It's meant to be a toned down VBS2, which in turn is Battle Sim the Australian Defence Force, New Zealand Defence Force, Royal Netherlands Army, Maneuver Instruction and Training Center/Ground Maneuver School at Amersfoort, United Kingdom Ministry of Defence, United States Army John F. Kennedy Special Warfare Center and School and United States Marine Corps use.
Sure, it's mostly for Tactical but the combat mechanics would have to be very high grade.


----------



## Kyouryuu (Aug 19, 2007)

nobuyuki said:
			
		

> I dislike Havok.  It has weird issues when you have too much crap on top of each other in weird ways at once  (seen it in SL, seen it in hl2, seen it in that one digipen game)
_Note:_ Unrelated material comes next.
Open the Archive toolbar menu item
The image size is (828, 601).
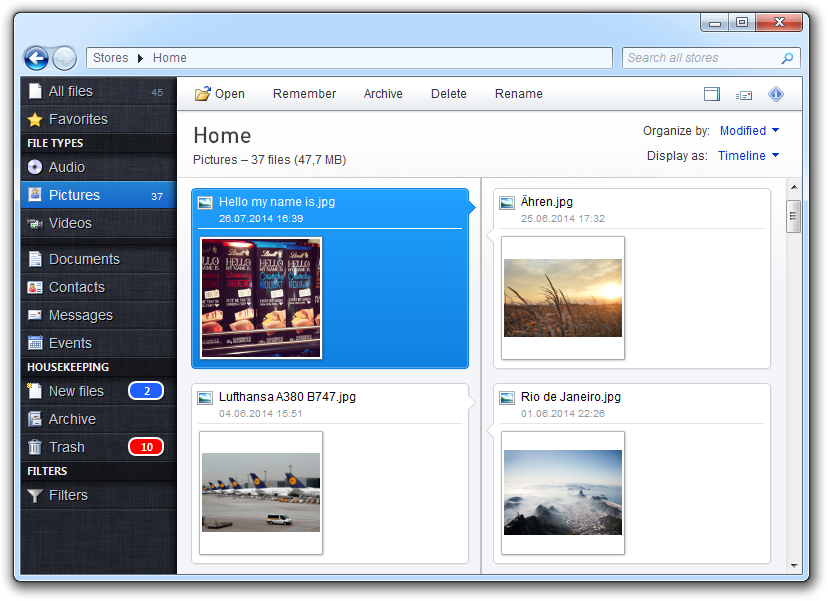click(x=383, y=94)
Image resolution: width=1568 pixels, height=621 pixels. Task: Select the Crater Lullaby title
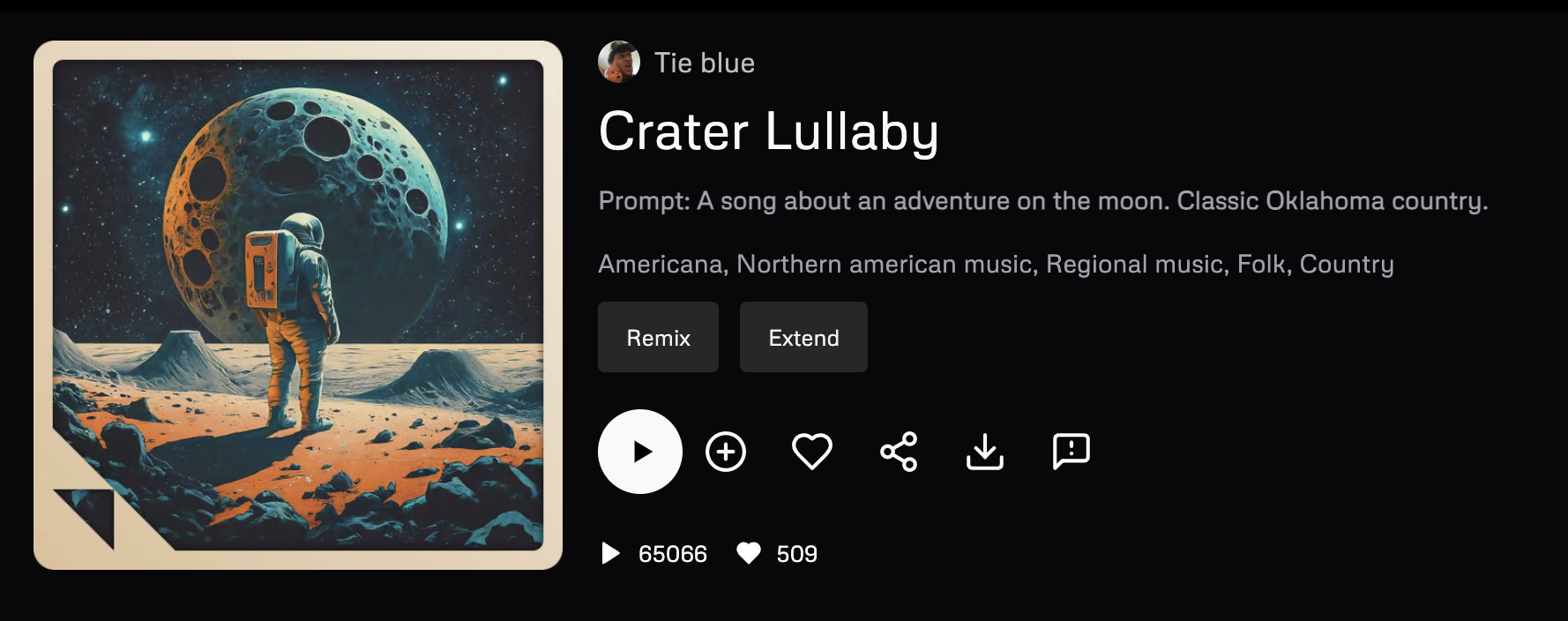(768, 131)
At least in versions of Havok I've worked with, Havok has a tendency to act like the annoyed computer user who is trying to print a document and hits prints a couple hundred times to get what it wants.  In order to release an object from collision, it applies increasing amounts of countering force until the object goes flying.

It's questionable how much of Havok is actually used in Half-Life 2.  Some people tell me that Havok is only connected to the game because Havok bought out another company that provides physics solutions to Half-Life 2.

Nevertheless, I think HL2 has the best use of physics in a game and it makes me cringe sometimes when I see FPS games that game after it featuring virtually no physics-based gameplay (such as Quake 4).


----------



## chronoteeth (Aug 20, 2007)

TRESPASSER #1.


----------



## Option7 (Aug 20, 2007)

I think the Source engine is probably my personal favourite (that I've had experience with). But I certaintly wouldn't say it's perfect.

I'm pretty excited about that particle engine thing that's being developed (I don't remember the name of it, if someone does, then... well...). I like the idea of blasting someone's face open at pointblank range with a 12-gauge... So far no game has given me this.


----------



## Ron Overdrive (Aug 20, 2007)

SL uses the v1 Havok engine. HL2 uses v2 Havok. We're currently at Havok 4 and Havok FX (GPU accelerated version of 4). Not sure how much better Havok has gotten over time, but I'm pretty sure the spazzing thats been associated with it is the result of early versions.


----------



## darkcobalt86 (Aug 20, 2007)

Why would you want realistic physics when ragdoll physics are so much more fun? X3


----------



## Gol22 (Aug 20, 2007)

I say Splinter Cell: Double Agent

I go for the nice ass graphics on that. It helps with the awesome gameplay too.


----------



## Bokracroc (Aug 20, 2007)

chronoteeth said:
			
		

> TRESPASSER #1.


Bwahaha 

Trespasser was wacked. I was swinging a stick around once and short of wanging myself in the head a few times, I got it stuck in a gap between some boxes, still swinging wildly, when I got flung across the area.


----------



## Ray Kicio (Aug 20, 2007)

Kyouryuu said:
			
		

> At least in versions of Havok I've worked with, Havok has a tendency to act like the annoyed computer user who is trying to print a document and hits prints a couple hundred times to get what it wants.  In order to release an object from collision, it applies increasing amounts of countering force until the object goes flying.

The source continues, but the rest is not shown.